Some characteristics of Pennant formation:
1. Sharp Move: To be considered a continuation pattern, there should be evidence of a prior trend. Pennants require evidence of a sharp advance on heavy volume. These moves usually occur on heavy volume and can contain gaps. This move usually represents the first leg of a significant advance or decline and the pennant is merely a pause.
2. Pole: The pole is the distance from the first resistance or support break to the high of the pennant. The sharp advance that forms the pole should break a trend line or resistance level. A line extending up from this break to the high of the pennant forms the pole.
3. Pennant: A pennant is a small symmetrical triangle that begins wide and converges as the pattern matures (like a cone). The slope is usually neutral. Sometimes there will not be specific reaction highs and lows from which to draw the trend lines and the price action should just be contained within the converging trend lines.

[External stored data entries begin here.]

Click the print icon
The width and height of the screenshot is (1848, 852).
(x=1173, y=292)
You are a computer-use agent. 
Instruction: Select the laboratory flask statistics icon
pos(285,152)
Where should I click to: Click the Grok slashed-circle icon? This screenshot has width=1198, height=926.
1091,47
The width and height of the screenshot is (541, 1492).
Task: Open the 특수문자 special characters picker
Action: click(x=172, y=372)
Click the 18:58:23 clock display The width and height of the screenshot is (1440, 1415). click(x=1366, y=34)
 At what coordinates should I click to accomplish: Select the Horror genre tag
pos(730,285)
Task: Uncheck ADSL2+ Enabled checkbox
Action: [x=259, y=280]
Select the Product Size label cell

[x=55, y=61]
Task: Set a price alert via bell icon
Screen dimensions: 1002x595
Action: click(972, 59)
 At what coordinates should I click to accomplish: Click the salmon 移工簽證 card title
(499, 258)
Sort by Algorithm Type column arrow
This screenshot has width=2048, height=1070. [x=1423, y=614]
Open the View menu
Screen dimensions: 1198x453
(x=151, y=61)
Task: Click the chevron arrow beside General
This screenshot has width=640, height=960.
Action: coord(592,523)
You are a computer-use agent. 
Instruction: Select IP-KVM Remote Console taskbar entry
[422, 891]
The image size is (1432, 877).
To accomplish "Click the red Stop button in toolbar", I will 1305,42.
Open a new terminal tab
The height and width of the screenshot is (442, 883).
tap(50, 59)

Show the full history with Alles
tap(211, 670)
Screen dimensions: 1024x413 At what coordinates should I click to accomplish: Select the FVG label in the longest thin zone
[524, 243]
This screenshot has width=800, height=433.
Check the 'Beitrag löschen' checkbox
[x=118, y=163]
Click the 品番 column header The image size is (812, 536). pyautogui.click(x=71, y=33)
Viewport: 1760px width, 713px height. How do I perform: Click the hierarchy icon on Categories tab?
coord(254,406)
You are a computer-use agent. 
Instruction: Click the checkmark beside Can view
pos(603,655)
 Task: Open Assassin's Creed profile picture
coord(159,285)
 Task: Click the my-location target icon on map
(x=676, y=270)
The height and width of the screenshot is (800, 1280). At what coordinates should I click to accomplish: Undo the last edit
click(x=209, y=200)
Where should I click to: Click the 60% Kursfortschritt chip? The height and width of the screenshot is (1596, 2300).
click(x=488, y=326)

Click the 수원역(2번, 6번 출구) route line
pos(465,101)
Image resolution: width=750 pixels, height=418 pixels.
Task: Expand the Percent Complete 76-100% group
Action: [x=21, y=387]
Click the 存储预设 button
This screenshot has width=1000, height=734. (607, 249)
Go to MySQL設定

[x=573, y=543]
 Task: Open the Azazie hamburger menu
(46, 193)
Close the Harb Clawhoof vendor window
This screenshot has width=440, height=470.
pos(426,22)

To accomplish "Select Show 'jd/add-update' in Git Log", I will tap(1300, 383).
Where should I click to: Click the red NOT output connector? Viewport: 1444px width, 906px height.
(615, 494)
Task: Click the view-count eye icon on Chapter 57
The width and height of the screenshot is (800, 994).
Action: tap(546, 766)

4. Duration: This are short-term patterns that can last from 1 to 12 weeks. There is some debate on the timeframe and some consider 8 weeks to be pushing the limits for a reliable pattern. Ideally, these patterns will form between 1 and 4 weeks. A pennant more than 12 weeks old would turn into a symmetrical triangle. The reliability of patterns that fall between 8 and 12 weeks is debatable.
5. Break: For a bullish pennant, a break above resistance signals that the previous advance has resumed.
6. Volume: Volume should be heavy during the advance or decline that forms the flagpole. Heavy volume provides legitimacy for the sudden and sharp move that creates the flagpole. An expansion of volume on the resistance (support) break lends credence to the validity of the formation and the likelihood of continuation.
7. Targets: The length of the pole can be applied to the resistance break or support break of the flag/pennant to estimate the advance or decline.